REQUIREMENT → Can you copy word for word everything in the entries below from the line containing "What do you" down to the line containing "center [38, 345].", both lines included, leaving out the pictures?

GIVEN ENTRIES →

· · · ·

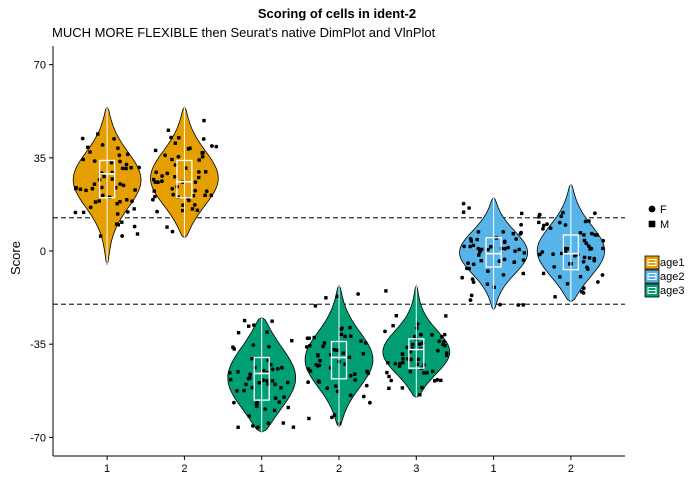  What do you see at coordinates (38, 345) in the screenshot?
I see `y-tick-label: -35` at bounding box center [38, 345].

· · · ·

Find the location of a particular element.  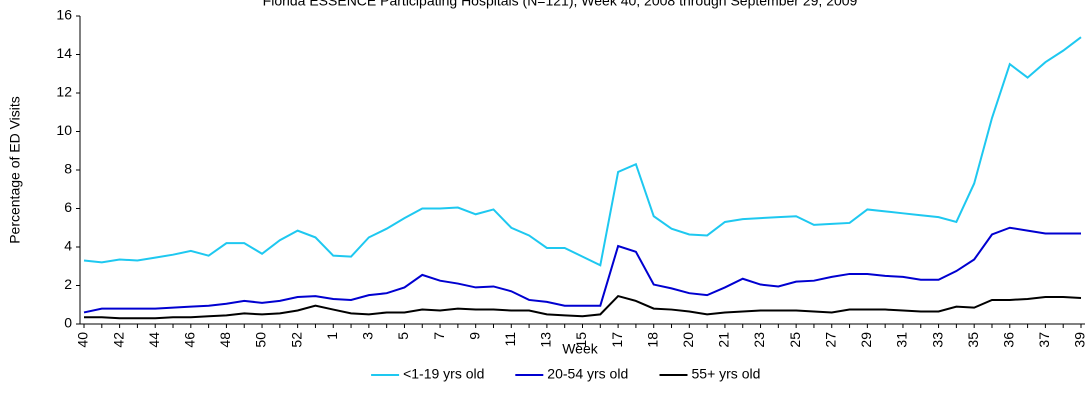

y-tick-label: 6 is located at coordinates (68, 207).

· · · ·

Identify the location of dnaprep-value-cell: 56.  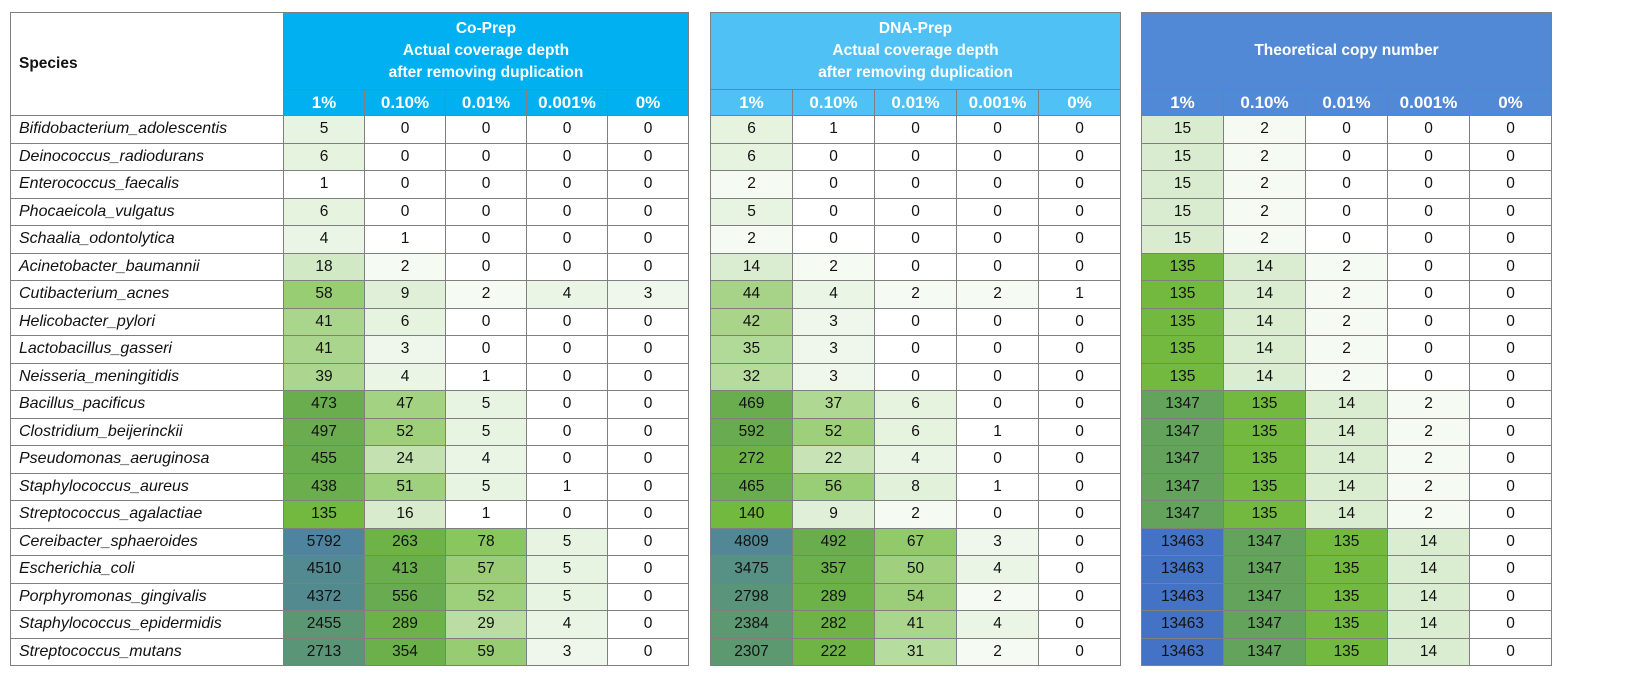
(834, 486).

· · · ·

RESPONSE BELOW →
  What do you see at coordinates (38, 345) in the screenshot?
I see `y-tick-label: -35` at bounding box center [38, 345].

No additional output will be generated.